O resultado também foi puxado por uma redução de 62% no déficit de renda primária , que contou com aumento no gasto com juros e queda nas remessas de lucros e dividendos para o exterior. Esse dado aponta para uma redução da atividade econômica, porque com menos lucro no país, as filiais de empresas estrangeiras enviam menos recursos para suas matrizes.
Pedro Paulo Silveira também aponta para um efeito da desvalorização do real.
"Primeiro, as empresas podem ter reagido de maneira mais cautelosa e ter segurado caixa no Brasil. Segunda coisa que foi importante, uma alta muito forte no dólar. Todo mundo pode ter segurado para não mandar lucro para o exterior com uma taxa de câmbio alta", pontua.
O déficit na conta de serviços também reflete para uma queda na atividade econômica.

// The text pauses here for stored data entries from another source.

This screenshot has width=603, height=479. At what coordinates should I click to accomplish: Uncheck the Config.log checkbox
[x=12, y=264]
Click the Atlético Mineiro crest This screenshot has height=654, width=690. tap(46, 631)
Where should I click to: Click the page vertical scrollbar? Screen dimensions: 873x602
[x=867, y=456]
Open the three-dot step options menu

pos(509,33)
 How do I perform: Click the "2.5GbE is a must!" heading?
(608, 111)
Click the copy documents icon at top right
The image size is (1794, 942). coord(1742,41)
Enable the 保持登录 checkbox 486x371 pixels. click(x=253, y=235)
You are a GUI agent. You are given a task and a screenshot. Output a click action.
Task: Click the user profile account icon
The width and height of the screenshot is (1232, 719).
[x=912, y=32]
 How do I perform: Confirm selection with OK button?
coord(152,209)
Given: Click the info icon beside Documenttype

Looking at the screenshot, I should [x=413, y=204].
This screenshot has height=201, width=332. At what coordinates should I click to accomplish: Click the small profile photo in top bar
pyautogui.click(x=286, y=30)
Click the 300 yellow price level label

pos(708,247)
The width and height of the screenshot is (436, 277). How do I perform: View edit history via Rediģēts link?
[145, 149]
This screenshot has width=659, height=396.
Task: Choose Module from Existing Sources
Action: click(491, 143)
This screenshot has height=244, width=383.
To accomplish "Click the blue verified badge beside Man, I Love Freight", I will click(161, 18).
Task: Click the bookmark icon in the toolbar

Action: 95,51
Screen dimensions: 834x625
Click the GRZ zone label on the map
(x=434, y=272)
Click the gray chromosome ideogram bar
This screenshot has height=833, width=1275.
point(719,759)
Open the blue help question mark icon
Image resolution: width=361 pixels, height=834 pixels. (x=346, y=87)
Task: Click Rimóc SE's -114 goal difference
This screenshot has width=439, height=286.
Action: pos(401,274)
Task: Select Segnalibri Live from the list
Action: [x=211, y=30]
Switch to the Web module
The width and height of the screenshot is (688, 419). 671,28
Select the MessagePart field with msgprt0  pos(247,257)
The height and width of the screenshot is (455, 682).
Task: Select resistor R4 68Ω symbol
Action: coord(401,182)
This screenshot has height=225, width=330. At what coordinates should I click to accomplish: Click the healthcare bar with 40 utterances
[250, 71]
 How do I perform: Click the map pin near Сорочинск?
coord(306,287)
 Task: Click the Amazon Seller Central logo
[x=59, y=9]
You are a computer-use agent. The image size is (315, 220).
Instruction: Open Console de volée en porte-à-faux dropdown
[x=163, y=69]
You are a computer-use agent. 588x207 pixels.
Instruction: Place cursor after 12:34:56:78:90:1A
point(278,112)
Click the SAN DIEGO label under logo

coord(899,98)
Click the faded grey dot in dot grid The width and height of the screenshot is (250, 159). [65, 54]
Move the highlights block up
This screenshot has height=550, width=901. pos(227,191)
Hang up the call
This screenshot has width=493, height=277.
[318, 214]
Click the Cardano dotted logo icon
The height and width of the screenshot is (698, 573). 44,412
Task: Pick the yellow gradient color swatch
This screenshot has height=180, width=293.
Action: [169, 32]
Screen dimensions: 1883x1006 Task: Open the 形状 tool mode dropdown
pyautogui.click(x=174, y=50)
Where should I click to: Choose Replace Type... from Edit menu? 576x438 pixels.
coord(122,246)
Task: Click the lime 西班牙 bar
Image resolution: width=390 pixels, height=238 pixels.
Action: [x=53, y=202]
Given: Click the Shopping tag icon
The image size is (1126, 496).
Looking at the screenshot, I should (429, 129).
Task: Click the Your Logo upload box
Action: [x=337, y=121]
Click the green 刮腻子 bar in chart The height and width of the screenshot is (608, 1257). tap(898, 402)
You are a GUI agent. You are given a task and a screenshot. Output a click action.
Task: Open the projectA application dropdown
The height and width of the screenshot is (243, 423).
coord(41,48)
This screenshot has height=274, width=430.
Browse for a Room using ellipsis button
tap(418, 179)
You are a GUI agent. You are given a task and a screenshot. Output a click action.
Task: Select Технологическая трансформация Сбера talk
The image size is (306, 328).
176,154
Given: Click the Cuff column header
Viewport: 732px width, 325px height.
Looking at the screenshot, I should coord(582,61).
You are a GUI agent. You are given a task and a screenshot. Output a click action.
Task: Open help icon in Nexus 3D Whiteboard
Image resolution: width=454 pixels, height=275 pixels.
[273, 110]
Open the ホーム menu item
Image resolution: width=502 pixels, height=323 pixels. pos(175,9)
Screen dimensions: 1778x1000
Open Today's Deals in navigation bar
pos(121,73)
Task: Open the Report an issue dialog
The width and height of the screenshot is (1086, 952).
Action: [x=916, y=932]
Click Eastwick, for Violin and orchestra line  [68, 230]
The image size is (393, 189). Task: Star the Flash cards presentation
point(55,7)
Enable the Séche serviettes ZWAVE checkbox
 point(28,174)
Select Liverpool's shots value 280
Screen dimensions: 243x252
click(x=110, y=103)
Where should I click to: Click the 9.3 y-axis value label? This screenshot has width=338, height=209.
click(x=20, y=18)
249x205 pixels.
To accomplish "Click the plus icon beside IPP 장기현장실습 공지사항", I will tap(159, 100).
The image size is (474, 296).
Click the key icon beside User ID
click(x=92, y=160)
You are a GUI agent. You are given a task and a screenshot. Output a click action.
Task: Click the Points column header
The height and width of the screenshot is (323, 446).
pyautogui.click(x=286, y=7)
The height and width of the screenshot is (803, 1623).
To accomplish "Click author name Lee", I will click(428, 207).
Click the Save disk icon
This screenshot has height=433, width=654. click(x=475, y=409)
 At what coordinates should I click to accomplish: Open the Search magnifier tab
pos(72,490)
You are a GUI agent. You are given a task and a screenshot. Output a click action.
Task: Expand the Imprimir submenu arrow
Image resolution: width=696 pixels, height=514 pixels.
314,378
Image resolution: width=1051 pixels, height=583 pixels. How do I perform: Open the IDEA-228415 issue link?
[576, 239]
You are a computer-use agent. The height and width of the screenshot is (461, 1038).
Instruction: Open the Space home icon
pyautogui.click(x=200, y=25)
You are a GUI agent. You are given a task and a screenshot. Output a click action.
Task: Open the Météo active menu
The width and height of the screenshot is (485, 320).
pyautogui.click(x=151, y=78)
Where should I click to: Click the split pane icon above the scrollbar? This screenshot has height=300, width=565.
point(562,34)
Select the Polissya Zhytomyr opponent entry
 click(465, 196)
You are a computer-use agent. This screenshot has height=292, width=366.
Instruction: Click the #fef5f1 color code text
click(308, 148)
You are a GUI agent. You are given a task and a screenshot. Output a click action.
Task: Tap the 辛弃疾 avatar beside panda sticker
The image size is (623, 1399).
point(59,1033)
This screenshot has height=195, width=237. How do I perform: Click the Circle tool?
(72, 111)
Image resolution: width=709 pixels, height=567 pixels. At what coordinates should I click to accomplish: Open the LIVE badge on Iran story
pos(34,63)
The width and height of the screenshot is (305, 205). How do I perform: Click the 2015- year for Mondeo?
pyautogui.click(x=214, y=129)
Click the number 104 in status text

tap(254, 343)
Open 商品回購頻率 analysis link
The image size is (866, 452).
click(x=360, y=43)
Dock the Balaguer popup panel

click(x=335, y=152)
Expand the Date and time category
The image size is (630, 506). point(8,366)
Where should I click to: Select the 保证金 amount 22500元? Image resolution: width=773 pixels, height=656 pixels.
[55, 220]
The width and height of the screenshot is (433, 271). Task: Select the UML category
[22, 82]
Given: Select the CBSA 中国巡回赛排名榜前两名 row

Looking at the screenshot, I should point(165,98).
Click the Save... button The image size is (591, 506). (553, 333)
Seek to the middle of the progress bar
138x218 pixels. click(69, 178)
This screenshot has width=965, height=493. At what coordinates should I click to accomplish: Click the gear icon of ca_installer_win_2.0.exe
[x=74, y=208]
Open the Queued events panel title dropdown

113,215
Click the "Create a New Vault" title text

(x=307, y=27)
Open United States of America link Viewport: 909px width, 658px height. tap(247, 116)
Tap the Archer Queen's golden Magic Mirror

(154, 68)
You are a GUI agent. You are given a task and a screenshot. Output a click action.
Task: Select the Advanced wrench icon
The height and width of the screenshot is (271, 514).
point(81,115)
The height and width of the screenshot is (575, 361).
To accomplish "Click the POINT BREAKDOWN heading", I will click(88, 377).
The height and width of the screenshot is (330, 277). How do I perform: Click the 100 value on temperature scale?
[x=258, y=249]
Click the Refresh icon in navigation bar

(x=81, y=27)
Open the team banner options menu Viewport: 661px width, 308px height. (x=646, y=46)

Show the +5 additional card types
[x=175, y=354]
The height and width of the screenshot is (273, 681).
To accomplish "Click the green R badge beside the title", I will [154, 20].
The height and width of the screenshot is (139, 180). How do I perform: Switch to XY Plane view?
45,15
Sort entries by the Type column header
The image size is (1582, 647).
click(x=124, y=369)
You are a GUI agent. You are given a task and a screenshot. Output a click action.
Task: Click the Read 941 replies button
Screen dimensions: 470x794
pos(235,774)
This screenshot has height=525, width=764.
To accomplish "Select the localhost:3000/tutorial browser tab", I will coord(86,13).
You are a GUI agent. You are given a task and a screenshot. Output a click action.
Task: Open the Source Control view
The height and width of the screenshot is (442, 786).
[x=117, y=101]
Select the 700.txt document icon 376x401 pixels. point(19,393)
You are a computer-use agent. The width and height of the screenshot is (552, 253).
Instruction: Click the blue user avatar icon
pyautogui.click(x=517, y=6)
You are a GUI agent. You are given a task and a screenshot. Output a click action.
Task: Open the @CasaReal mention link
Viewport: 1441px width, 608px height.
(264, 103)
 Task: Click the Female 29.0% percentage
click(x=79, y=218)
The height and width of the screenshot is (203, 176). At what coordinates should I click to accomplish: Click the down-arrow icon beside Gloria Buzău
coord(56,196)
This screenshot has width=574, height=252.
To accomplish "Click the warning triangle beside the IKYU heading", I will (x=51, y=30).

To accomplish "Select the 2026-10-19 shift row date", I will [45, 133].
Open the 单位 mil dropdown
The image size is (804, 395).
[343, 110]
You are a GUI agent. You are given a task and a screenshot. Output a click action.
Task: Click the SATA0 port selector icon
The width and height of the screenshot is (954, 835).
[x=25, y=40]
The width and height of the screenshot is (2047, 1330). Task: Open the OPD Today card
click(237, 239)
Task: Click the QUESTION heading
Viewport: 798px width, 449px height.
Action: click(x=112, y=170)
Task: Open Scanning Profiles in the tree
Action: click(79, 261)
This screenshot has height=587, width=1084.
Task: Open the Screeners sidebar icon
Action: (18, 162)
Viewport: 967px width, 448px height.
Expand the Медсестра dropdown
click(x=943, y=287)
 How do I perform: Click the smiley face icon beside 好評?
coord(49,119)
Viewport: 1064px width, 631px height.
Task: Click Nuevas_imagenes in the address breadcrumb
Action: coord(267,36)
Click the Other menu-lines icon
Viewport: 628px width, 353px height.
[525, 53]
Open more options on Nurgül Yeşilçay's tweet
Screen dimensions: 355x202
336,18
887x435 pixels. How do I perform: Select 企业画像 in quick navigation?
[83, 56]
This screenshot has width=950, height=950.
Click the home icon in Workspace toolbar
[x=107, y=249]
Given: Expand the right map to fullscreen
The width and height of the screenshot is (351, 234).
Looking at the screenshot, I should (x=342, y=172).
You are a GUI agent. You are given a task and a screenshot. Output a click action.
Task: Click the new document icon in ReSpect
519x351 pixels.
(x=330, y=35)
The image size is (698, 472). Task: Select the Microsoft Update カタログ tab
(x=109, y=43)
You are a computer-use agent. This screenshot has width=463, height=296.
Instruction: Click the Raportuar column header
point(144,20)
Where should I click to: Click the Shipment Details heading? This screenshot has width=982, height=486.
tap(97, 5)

Com a redução de 47,4% na comparação com o mesmo mês do ano passado, principalmente puxado pela queda nas despesas com viagens.
Por conta do isolamento social e o fechamento de fronteiras, os brasileiros gastaram apenas US$ 200 milhões no exterior este ano contra US$ 1,4 bilhão em maio de 2019. Para junho, as parciais mostram que o gasto com viagens deve se manter no mesmo patamar.
No entanto, são as reduções nas despesas com aluguéis de equipamentos, de US$ 302 milhões e nas despesas com transporte, com recuo de US$ 208 milhões que mais refletem uma redução na atividade econômica. A redução dessas despesas significa que menos empresas têm alugado equipamentos para ajudar na produção, por exemplo.
Para o próximo mês, a estimativa do Banco central é de que o resultado das contas externas fique em US$ 2 bilhões de superávit.